== Dataset entries ==
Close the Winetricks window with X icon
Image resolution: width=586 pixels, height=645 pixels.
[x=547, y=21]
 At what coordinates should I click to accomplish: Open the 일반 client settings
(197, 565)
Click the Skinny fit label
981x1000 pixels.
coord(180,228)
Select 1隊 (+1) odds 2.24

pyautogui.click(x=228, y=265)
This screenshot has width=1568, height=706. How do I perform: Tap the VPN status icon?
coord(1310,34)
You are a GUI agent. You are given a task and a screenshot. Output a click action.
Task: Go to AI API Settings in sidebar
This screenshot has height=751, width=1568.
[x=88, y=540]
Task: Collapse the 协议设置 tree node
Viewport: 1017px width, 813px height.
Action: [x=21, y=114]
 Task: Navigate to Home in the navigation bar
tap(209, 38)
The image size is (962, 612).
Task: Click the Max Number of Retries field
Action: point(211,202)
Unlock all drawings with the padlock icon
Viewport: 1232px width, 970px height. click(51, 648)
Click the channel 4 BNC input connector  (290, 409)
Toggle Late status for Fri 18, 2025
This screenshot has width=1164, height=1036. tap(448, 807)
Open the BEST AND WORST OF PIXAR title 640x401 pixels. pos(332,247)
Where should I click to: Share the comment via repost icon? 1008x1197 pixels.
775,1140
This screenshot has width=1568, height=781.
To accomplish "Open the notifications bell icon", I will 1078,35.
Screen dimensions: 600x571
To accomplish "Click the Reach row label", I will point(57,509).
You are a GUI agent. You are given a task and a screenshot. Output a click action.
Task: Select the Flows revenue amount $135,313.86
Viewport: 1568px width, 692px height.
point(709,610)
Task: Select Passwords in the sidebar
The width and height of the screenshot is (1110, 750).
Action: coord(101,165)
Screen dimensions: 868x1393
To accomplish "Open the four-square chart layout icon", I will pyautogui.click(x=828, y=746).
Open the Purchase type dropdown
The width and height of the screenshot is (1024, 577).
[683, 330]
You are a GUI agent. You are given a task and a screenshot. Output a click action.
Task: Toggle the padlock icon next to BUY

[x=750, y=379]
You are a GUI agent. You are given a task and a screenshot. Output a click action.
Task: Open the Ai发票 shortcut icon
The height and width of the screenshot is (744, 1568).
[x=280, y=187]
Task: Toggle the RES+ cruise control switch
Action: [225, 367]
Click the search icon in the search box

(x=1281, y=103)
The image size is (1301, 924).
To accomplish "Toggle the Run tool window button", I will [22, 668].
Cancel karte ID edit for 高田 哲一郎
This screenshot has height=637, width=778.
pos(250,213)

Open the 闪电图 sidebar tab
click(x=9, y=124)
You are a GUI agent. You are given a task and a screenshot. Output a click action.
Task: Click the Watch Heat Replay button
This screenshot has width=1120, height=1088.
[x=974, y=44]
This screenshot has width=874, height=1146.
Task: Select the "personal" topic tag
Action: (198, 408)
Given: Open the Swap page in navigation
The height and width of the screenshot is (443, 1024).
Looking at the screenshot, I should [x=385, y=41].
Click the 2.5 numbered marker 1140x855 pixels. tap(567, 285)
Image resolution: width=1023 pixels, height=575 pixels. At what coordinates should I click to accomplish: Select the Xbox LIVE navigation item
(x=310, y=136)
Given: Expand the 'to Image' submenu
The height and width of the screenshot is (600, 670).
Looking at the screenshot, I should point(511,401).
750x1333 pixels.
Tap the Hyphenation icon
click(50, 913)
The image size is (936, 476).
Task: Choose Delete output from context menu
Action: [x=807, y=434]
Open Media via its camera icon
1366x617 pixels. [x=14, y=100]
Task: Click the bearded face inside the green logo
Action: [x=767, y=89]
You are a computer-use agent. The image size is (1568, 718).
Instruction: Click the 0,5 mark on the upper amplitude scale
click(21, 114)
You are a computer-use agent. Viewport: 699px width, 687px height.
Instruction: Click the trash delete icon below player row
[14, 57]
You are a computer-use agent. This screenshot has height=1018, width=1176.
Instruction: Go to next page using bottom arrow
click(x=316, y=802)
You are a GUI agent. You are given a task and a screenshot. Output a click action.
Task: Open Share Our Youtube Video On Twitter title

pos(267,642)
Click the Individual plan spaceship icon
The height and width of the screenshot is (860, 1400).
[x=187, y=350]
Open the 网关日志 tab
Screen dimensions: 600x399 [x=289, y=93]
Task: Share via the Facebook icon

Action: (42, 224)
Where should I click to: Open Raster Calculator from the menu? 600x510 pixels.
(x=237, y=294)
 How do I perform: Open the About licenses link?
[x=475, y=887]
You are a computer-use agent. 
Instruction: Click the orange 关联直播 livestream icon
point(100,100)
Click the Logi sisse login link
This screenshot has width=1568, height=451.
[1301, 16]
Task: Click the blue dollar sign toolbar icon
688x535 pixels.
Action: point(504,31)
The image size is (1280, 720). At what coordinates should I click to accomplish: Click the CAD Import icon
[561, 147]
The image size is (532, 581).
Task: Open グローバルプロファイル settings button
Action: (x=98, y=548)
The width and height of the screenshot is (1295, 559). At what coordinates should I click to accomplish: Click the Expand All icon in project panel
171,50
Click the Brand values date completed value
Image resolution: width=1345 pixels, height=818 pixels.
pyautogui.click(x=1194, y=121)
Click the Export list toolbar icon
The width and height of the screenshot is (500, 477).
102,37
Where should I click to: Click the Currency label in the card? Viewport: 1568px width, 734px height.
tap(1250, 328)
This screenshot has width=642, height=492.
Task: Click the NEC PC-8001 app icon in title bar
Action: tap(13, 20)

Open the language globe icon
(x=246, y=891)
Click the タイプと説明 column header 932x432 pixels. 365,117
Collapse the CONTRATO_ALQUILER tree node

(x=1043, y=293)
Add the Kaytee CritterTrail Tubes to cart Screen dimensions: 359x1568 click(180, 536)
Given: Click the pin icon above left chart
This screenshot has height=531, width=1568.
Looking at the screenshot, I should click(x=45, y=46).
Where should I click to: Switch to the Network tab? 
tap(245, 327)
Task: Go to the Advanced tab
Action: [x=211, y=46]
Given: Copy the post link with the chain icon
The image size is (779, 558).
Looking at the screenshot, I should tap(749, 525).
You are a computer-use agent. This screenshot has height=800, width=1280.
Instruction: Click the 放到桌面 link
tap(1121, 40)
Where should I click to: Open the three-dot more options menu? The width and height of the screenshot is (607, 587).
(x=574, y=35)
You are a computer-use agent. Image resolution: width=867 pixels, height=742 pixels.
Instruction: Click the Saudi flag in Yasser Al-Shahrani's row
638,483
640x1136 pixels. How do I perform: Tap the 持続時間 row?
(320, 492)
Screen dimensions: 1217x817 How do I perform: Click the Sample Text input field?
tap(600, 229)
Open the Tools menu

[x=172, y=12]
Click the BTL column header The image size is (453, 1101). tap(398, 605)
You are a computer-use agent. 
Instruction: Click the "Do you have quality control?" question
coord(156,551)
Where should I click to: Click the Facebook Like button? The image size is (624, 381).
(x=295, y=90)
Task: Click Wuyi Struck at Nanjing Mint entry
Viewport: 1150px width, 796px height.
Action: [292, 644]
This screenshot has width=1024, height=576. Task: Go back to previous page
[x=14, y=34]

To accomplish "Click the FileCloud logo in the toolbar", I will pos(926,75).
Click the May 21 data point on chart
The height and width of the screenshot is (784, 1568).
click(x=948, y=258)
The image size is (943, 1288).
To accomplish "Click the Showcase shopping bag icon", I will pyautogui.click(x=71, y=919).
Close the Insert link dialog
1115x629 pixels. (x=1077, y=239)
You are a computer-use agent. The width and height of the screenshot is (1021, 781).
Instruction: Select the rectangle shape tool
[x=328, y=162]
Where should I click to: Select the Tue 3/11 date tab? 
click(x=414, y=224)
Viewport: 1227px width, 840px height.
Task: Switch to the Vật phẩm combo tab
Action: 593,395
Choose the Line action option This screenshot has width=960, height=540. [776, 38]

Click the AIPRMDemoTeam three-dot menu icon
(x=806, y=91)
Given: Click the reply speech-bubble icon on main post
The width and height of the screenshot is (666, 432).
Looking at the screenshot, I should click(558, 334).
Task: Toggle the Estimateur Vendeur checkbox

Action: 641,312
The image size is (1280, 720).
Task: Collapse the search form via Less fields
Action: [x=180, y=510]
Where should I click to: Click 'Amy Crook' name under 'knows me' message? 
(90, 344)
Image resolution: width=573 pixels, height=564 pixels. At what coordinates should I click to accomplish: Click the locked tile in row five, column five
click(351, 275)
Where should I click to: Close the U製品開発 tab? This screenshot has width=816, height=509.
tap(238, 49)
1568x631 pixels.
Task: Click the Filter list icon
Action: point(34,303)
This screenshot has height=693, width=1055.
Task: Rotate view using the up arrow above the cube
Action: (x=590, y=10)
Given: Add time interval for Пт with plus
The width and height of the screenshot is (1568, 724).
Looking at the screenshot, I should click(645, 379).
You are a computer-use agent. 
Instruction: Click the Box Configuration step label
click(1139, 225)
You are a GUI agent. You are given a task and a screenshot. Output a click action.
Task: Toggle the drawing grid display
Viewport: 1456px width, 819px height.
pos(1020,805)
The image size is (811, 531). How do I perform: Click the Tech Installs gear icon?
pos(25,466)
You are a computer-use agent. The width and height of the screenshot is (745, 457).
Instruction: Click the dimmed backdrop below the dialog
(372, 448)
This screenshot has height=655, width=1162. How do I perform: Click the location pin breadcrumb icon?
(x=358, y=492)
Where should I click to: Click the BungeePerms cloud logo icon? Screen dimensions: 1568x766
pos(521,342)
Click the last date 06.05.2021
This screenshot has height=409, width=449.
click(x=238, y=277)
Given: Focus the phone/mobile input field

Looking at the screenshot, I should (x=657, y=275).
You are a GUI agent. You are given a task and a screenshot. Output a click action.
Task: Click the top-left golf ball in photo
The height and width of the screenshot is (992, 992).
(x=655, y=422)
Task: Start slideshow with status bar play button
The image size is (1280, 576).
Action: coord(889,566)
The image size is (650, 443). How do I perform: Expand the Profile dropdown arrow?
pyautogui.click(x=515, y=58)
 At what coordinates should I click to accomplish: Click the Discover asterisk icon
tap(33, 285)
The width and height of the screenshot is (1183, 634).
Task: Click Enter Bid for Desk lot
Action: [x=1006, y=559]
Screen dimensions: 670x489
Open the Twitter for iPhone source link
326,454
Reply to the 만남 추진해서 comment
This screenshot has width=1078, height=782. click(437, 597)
===
Work request -
When you reach the line holding "The image size is (1280, 576)." in the records above, begin reproducing exactly, stop after the line holding "Screen dimensions: 670x489", and output nothing else.

Answer box -
The image size is (1280, 576).
Action: coord(889,566)
The image size is (650, 443). How do I perform: Expand the Profile dropdown arrow?
pyautogui.click(x=515, y=58)
 At what coordinates should I click to accomplish: Click the Discover asterisk icon
tap(33, 285)
The width and height of the screenshot is (1183, 634).
Task: Click Enter Bid for Desk lot
Action: [x=1006, y=559]
Screen dimensions: 670x489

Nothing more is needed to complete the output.